From the air, Israeli warplanes, helicopters and artillery pummeled Gaza for a second consecutive night, striking more than 500 targets that the Israeli military said were linked to Hamas and to Islamic Jihad, a smaller extremist group. Hamas in turn launched volleys of bombardment at Israeli cities, with rockets hitting the southern city of Ashkelon.

Rubble of a building destroyed by an Israeli airstrike in Gaza City
Israel has mounted an aerial barrage of the Gaza Strip since Hamas fighters crossed the border in a surprise attack. (Fatima Shbair / Associated Press)

Gaza residents described terrifying scenes amid thunderous airstrikes, particularly in areas close to targeted high-rise buildings, which collapsed in thick clouds of dust and debris.

The streets emptied of vehicles, and throngs of people fled the center of Gaza City on foot, many with only the clothes they were wearing or a few possessions they managed to snatch up. Some said they had received messages from the Israeli army warning them to leave a neighborhood in Gaza City's center.

The prospect of a siege and an invasion came as Israel struggled to regain full control of a string of small southern communities that came under a highly coordinated, multipronged attack from Gaza-based militants before dawn Saturday, a military spokesman told reporters.

By late Monday morning, the Israeli military said that the fighting had dwindled to "isolated" clashes but that some of the infiltrators might still be in the area.

Read more:News Analysis: U.S. struggles with how to help restore calm in Middle East in wake of deadly Hamas attack

"It's taking more time than we expected to get things back into a defensive security posture," said Lt. Col. Richard Hecht, the military spokesman. "We thought by yesterday we would have full control. I hope we will by the end of the day."

Hecht added that more militants could still be crossing into Israel from Gaza, because not all the breaches in the border fence surrounding the enclave had been blocked.

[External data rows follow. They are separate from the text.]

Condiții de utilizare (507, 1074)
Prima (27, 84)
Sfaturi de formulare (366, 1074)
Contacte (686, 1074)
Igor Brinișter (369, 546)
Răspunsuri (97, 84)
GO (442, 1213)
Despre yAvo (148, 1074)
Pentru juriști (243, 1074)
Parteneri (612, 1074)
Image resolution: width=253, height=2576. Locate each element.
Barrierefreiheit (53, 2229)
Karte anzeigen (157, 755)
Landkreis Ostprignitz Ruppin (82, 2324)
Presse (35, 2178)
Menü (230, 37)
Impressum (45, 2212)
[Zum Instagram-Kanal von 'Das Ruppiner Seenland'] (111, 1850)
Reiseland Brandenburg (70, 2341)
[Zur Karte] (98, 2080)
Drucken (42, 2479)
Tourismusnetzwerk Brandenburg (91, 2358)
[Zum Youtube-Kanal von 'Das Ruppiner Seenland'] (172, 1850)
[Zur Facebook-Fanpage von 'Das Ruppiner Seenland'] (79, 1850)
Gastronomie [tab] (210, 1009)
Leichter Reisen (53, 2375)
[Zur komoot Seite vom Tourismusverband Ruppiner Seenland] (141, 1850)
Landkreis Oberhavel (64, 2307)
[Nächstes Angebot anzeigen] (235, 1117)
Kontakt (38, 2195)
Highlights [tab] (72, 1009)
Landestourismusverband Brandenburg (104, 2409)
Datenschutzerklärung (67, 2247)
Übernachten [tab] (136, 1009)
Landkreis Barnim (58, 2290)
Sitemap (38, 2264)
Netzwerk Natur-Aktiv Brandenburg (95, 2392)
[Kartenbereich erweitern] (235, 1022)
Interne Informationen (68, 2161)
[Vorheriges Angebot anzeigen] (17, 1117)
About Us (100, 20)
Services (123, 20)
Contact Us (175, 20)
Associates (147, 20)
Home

Across Israel, daily life was upended as reservists reported for duty, harrowing news bulletins filled the airwaves, and flights into the main international airport were curtailed. Volunteers rushed to donate blood, and most schools remained closed. Rear Adm. Daniel Hagari, the top military spokesman, said Israel had mobilized 300,000 reservists in 48 hours — an unprecedentedly rapid call-up.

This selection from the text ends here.